Dans The Bubble, il était question de Tel-Aviv, une ville hors du conflit israélo- palestinien où la communauté homosexuelle est davantage tolérée, où la jeunesse œuvre pour la paix et fréquente la scène underground. Et puis il y avait la tragédie nationale qui atteignait même la sphère privée, si bien que la déchirure persistait entre Israéliens et Palestiniens en dépit des tentatives pour la surmonter. Dans Cupcakes, il s'agit toujours de Tel-Aviv, il y a toujours une parenthèse, une exception en comparaison avec Jérusalem. Etyan Fox dépeint dans cette comédie fraîche et à l'humour corrosif, un monde en technicolor. Outre les couleurs criardes, la bande-son kitsch à souhait (Polnareff, Mike Brant), on retrouve une critique en filigrane de la société israélienne caractérisée par son intolérance et sa cruauté.

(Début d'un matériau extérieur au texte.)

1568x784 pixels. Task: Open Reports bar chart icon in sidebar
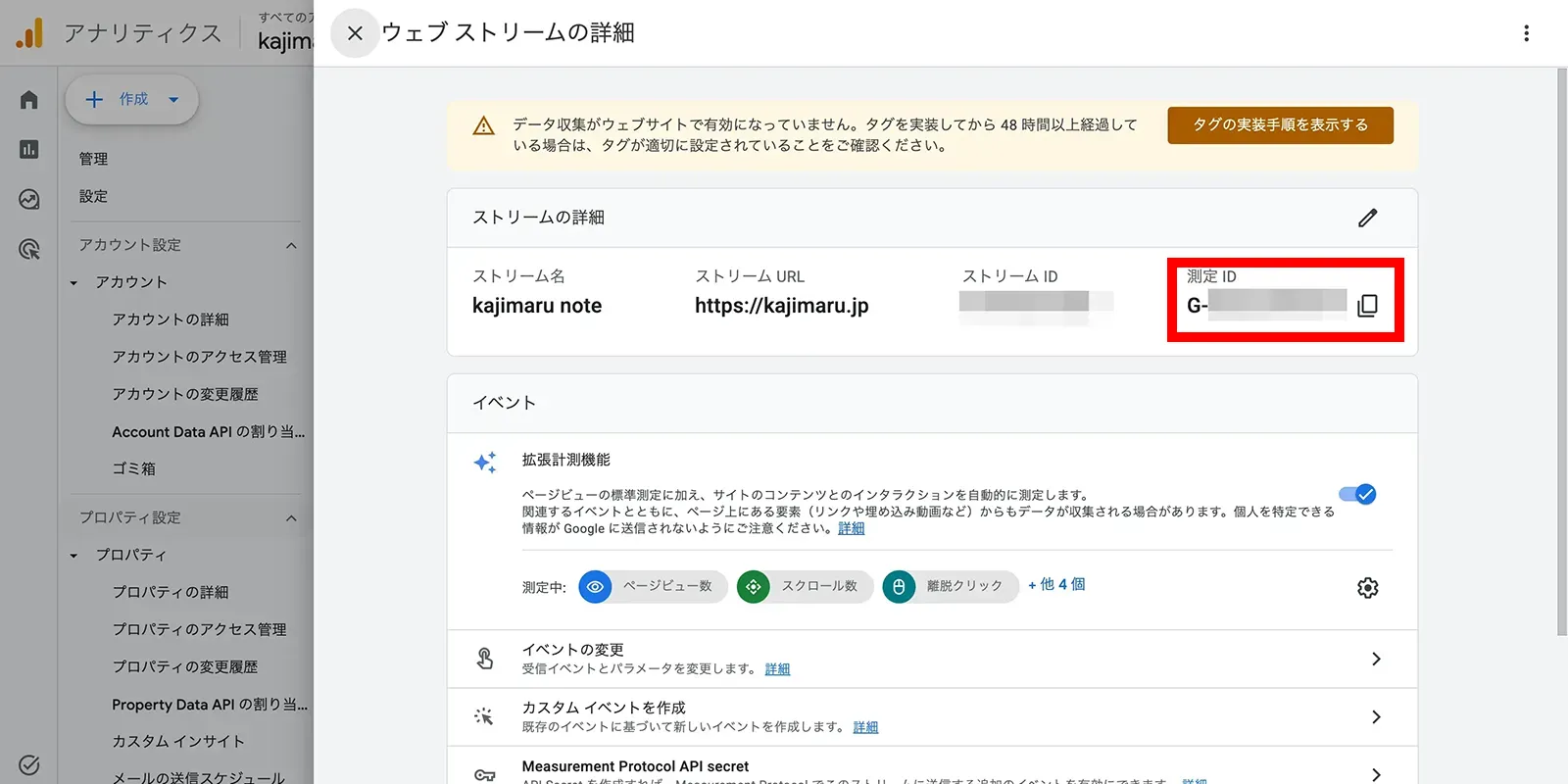tap(29, 149)
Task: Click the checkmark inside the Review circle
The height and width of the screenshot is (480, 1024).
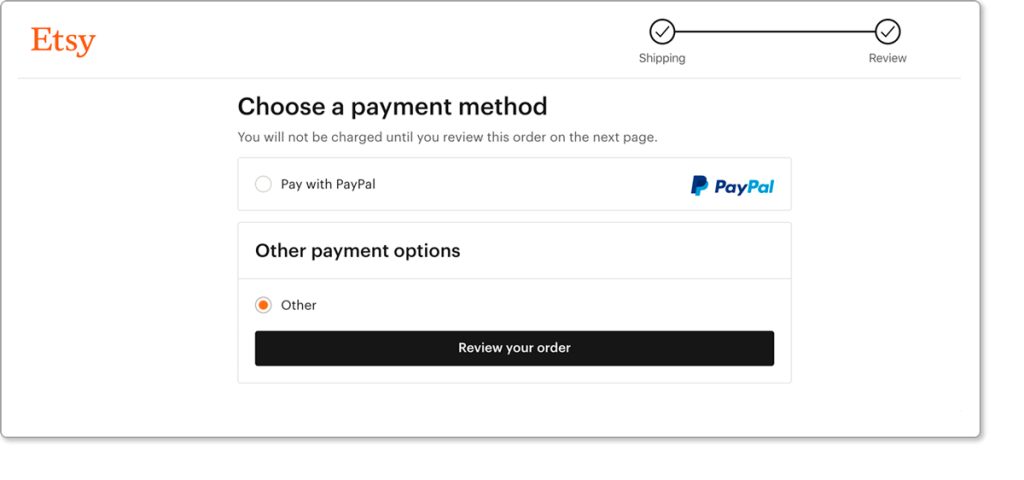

Alat, quadragénaire connue pour ses cupcakes délicieux et dont le mariage s'effondre, se rend chez son voisin, Ofer, comme tous les ans, à l'occasion de l'Universong, un show télévisé ringard et consternant dans lequel s'affrontent des chanteurs de toutes nationalités (sur le modèle de l'Eurovision, donc). Ofer, lui, est animateur dans une école maternelle, c'est un jeune homme fantasque et adorant la variété de mauvais goût, ainsi que les costumes à paillettes. Homosexuel, il se heurte à la crainte de son ami qui refuse de révéler leur relation au grand jour. Se joignent à eux, Dana, au service de la ministre de la culture, une femme sèche et autoritaire; Yaël, ancien mannequin et toujours considérée comme une poupée barbie par son amant; Efrat, une rockeuse qui essaye de percer dans la musique, et enfin Keren, la bloggeuse timide, mal dans sa peau. Alors qu'Alat fond en larmes à cause de son mariage gâché, ses amis se mettent à fredonner un air entraînant pour la consoler. Ladite chanson est envoyée au concours de l'Universong et remporte un franc succès, si bien que les six drôles d'oiseaux sont choisis pour représenter Israël dans la compétition. Partagés entre leurs aspirations et les entraves de leurs vies respectives, les personnages ne savent comment réagir face au monde du show-business, et aux reproches de leur entourage. Pour autant, ils ne sont pas prêts d'abandonner.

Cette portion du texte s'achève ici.